CT for Children are vulnerable to brain cancer and leukemia

CT for Children are vulnerable to brain cancer and leukemia



Parents can limit the risk when doctors suggested a CT scan for the child.


A new study shows a CT scan of the head in children may increase the risk of brain cancer or leukemia later. Although CT many times can increase more than three risks, the absolute risk is still very small - 1/10.000 cases a CT scan of the head.

By Amy Berrington de Gonzalez, lead author of the U.S. National Cancer Institute, this is the first study to look at real risk of cancer of the radiation from CT scans.

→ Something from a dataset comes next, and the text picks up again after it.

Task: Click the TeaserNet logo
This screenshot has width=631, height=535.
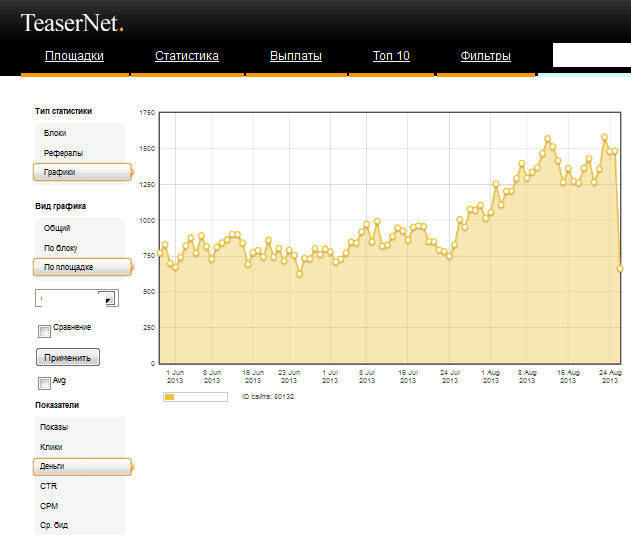Action: click(72, 21)
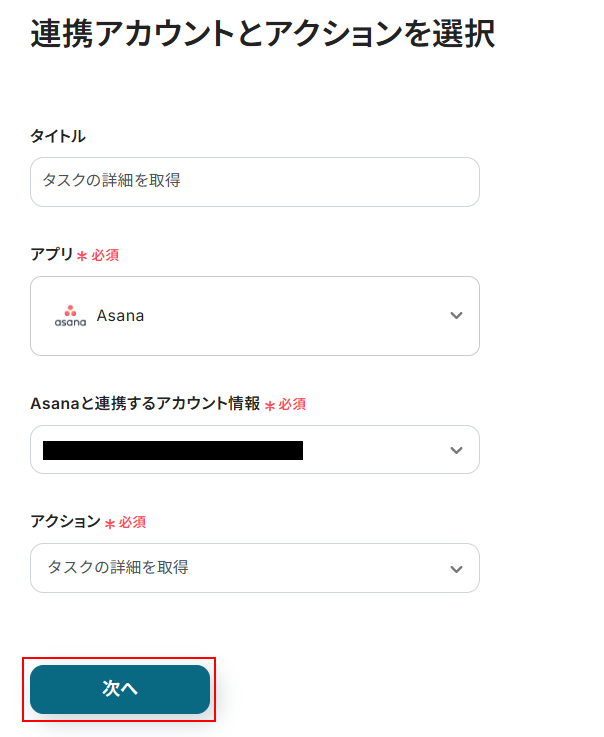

Results of data collection of nearly 180,000 British patients under age 22 had a CT scan during 1985-2002 found that 71 patients with leukemia and 135 people with brain cancer. The relative risk for leukemia and brain cancer increased respectively 0.036 and 0.023 per milli-Gray used more. Every one CT scan before the age of 10 will be added to the first cases of leukemia and one case of brain cancer in 10,000 patients 10 years after the first exposure.

Children are more sensitive to radiation than adults, and parents can limit the risk when doctors suggested a CT scan for the child. Parents should talk to their doctor if necessary CT scan or other tests can not provide the same information without radiation, such as ultrasound or magnetic resonance imaging.

The study was published online June 7 issue of The Lancet.